Dolkun Isa, 52 ans, avait pris part à des protestations étudiantes à Urumqi, capitale du Xinjiang, dans les années 80. Il a par la suite fui la Chine pour devenir l’un des principaux porte-voix des Ouïgours à l’étranger.

« Les autorités chinoises m’ont longtemps qualifié de criminel, mais après les attentats de 2001, ils ont mis mon nom sur une liste de terroristes », a expliqué Dolkun Isa, en marge de la conférence d’hier.

« Je n’ai jamais vu de bombes ou d’explosifs autrement que dans des films. »

— Dolkun Isa, président du Congrès mondial ouïgour

Dolkun Isa, dont la mère est morte dans l’un des camps d’internement à l’âge de 78 ans, l’an dernier, n’a pas été surpris d’apprendre que les représentants chinois avaient tenté de bloquer sa conférence.

« Les Chinois ont le bras long, et ce n’est pas la première fois qu’ils essaient de m’empêcher de parler. »

Ainsi, il y a deux ans, la diplomatie chinoise avait fait circuler une liste noire de 15 personnalités qu’elle voulait faire expulser d’une conférence de l’ONU à New York. Dolkun Isa s’est alors fait retirer son accréditation – pour la retrouver lors du même événement, un an plus tard.

Cibler les campus

Ce n’est pas non plus la première fois que la Chine tente d’influencer une université à l’étranger.

À un moment où le nombre d’étudiants chinois poursuivant des études à l’extérieur du pays explose, les campus universitaires sont le champ de prédilection pour la campagne de promotion de l’image de la Chine, fait valoir Marie Lamensch, coordonnatrice de l’Institut montréalais d’études sur les génocides et les droits de la personne.

« La Chine intervient dans les universités pour promouvoir l’image du rêve chinois, et elle maintient cette ligne partout dans le monde. »

Pour l’Institut, il n’était pas question de céder à la pression. « Nous étions déterminés à tenir cet événement », dit Marie Lamensch.

Selon une enquête publiée il y a un an dans Foreign Policy, la Chine utilise de façon systématique des réseaux d’associations d’étudiants chinois dans les universités occidentales pour se donner bonne image.
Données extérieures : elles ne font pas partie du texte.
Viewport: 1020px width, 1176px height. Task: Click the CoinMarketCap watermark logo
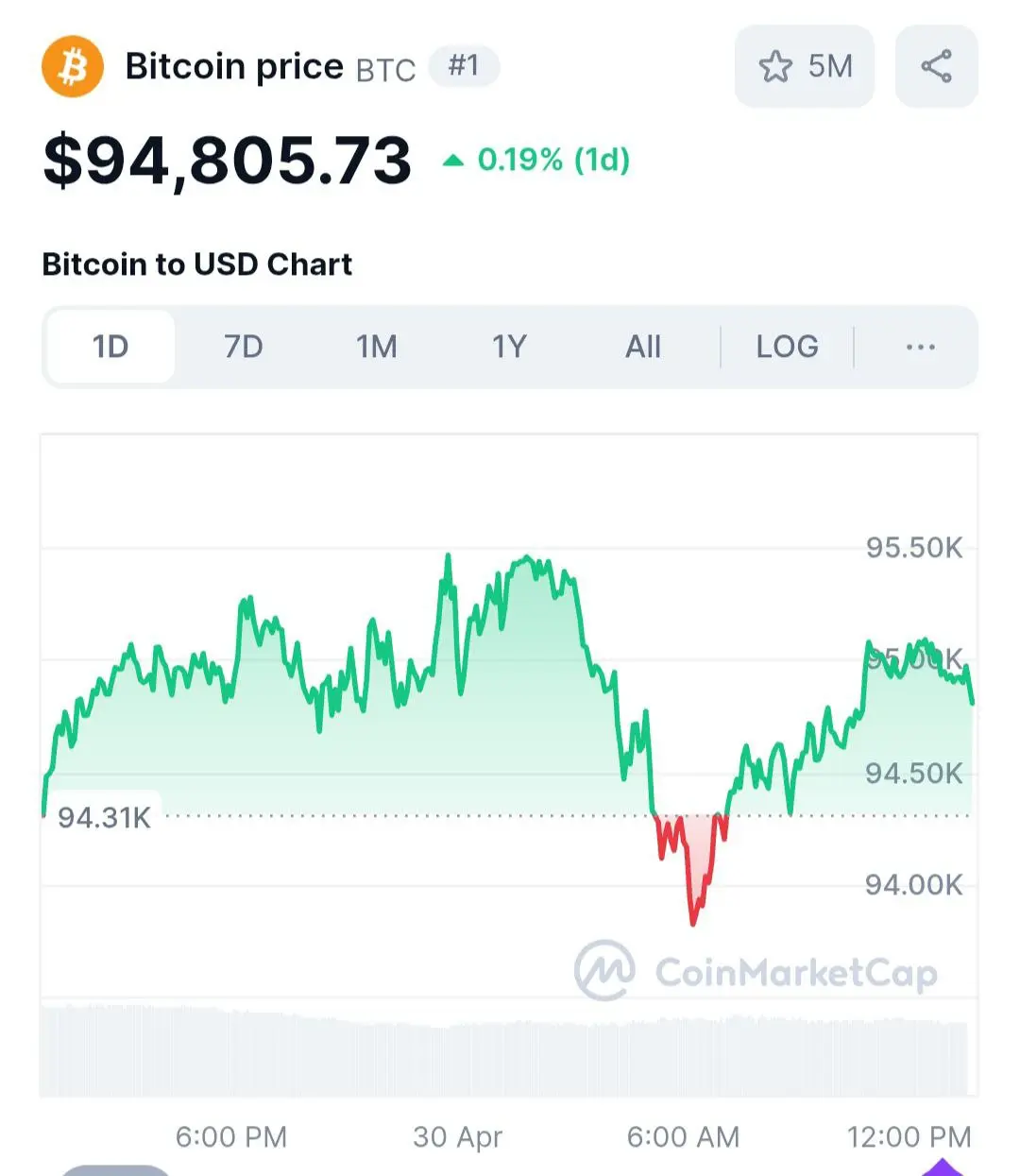point(756,971)
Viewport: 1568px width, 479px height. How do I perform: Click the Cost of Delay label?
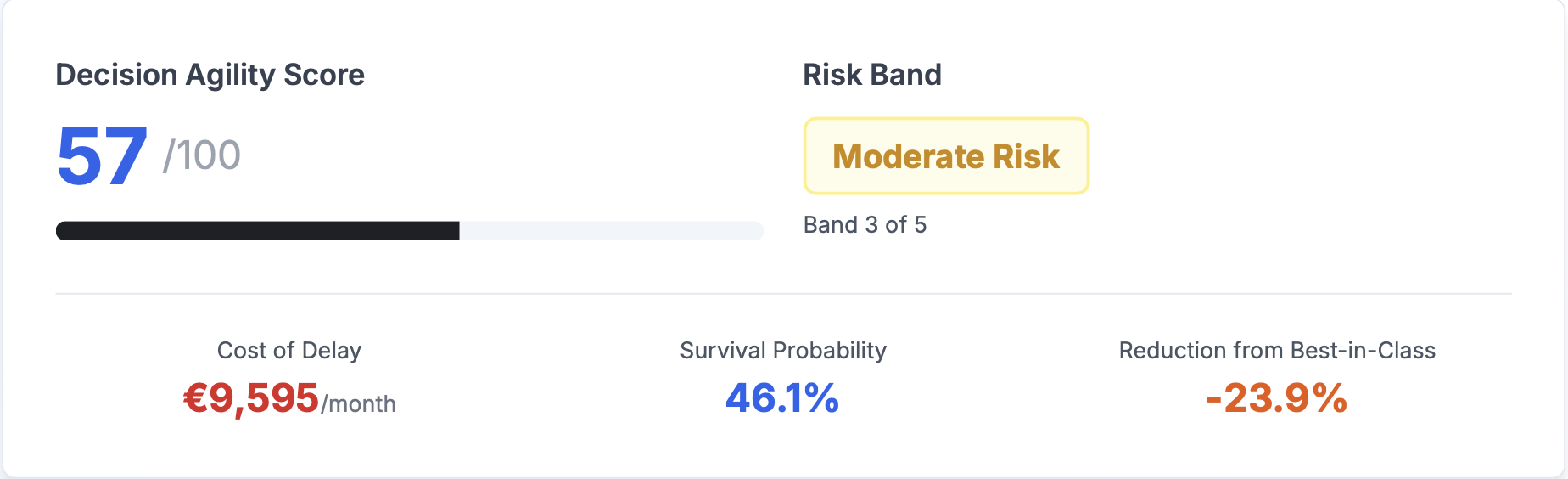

Ces associations sont liées à des consulats locaux de la Chine, et reçoivent parfois du financement de leur part.

Ainsi, une de ces associations dans une université du Tennessee, aux États-Unis, a publié un message patriotique sur la page d’accueil de son site web, promettant de « protéger l’honneur et l’image de la Chine ».

initiative « Antichinoise ridicule »

Une autre militante ouïgoure de passage au Canada, Rukiye Turdush, a goûté à leur médecine en février, à l’Université McMaster, à Hamilton, en Ontario.

Un groupe d’étudiants chinois a chahuté pendant sa conférence, la décrivant comme une initiative « antichinoise ridicule ». L’ambassade de Chine à Ottawa avait alors nié avoir quelque lien que ce soit avec ces étudiants, mais elle les avait néanmoins félicités d’avoir contredit les « accusations sans fondement » concernant les camps d’internement des Ouïgours.

« Si les séparatistes ouïgours et les indépendantistes tibétains sont autorisés à s’exprimer, alors ceux qui s’opposent à eux devraient bénéficier de la même liberté de parole », avait plaidé l’ambassade.

Mais pour Dolkun Isa, ce n’est pas tant une question de liberté d’expression que de vérité.

« La Chine veut tout simplement cacher ce qui se passe sur son territoire », résume-t-il.